## On the Fast MM for GPUs

This month,  I read a paper about a Strassen-like MM for a GPU published in a distributed computing conference.  The paper is academic but it can be read quickly and it provides what it promises: the implementation of both Strassen and Winograd algorithms on a GPU.  I am always pleased to read that the community starts investigating Fast MM and in particular Winograd’s, this means that the HW is reaching the performance limit and an algorithmic view kicks in. Practitioners and more theoretical researchers start using old algorithms in this new arena and claim performance and error: being a new arena, GPUs are nice little computational engines, allows a freedom that rarely is provided.  It is like a field covered with fresh snow and we are the first stepping on it.
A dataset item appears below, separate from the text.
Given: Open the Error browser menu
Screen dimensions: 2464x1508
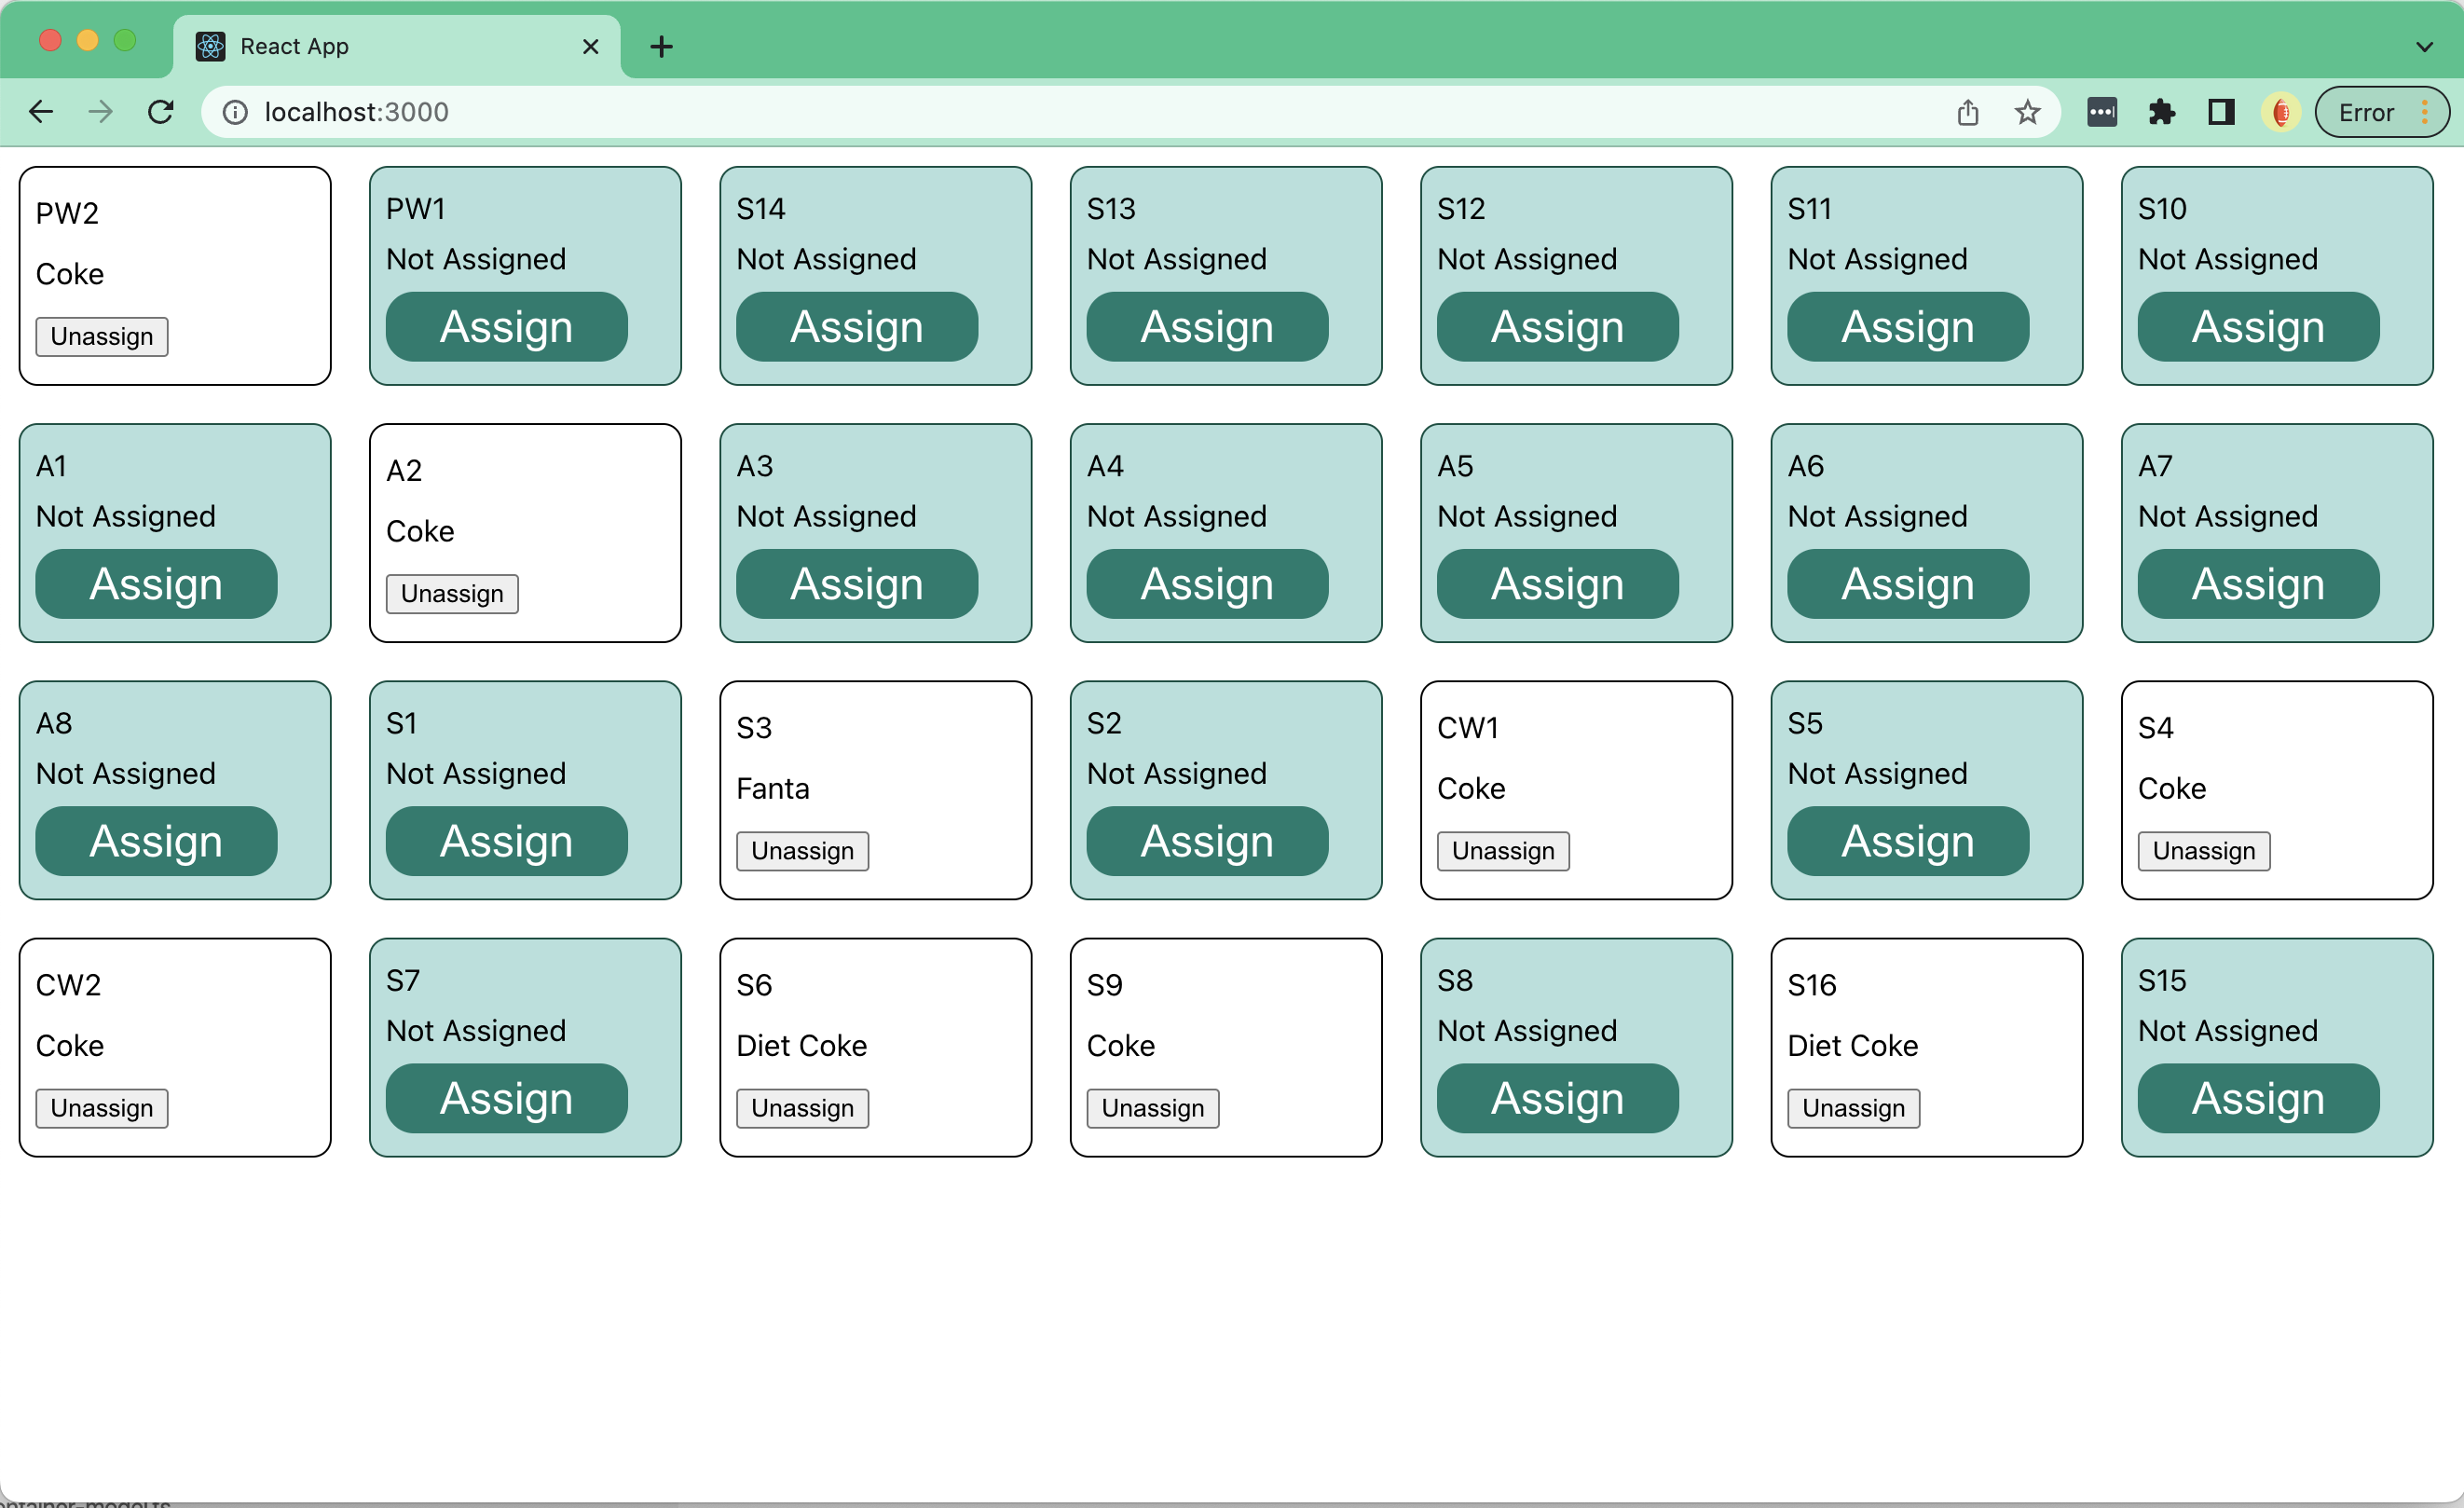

The literature liberty to compare the GPUs to a white snow field is a big one. The GPUs are the current computational engines and god-like capable scientist  such as prof. Dongarra and prof. Demmel are providing powerful Matrix Multiplication kernels and quite smart researchers with them for quite some time now. Some kernels are designed to be fast and others to be more accurate and less fast.  I noticed that  because the computational engines is new the algorithm is simplified: thread computation are simple row-by-column computations. It makes sense, these engines allows lots of thread and to make them independent the easy way out is the tiling of matrix C into independent computations. But this is not the core of my train of thoughts.

In the article that is the inspiration for this post, the authors show a 30% performance improvement and 200x error for both Strassen and Winograd algorithms.  The authors know want they want to show and provide a set of experiments to confirm this: they use power of two matrices to show performance and error analysis.

What is wrong with that? Really, nothing. Power of two are useful, the code is simple, the problem size double every time and the number-of-operation complexity increases by 8. Every thing is clean and it is easy. It easy to explain and the message is simple to understand. If you need performance and you are willing to loose 2 digits, the least you can achieve is just 30% speed up on matrices of size 16Kx 16K. Sorry, I forgot to tell you the problem size. Is it  big, uh?

Such a result and such a paper will scare any engineer working on the implementation of MM kernels: you need a huge/large problem size; when you do have a large one, instead of 100 seconds, the computation will take 70 seconds on these machines, and  you will have the result correct to the second position.  This is disarming, right?  I will bet that the final conclusion any reader will have is negative. The reader will not care to use any fast algorithms, simply put it, it will  not be worth it.

I think this is the course of being the first stepping on the fresh snow: if no new snow will cover the path traced, most engineers evaluating their options, especially who will not have time to read other papers or evaluate the performance on their own, they will have to skip Fast MM.

What frustrates me is the too narrow punch line. Despite the classic scientific approach, theory, algorithms, implementation, and experimental results,  I know that the paper presents one side of a coin, and there is the other one just right there, waiting patiently to be told. Furthermore, I know it has been told several times previously.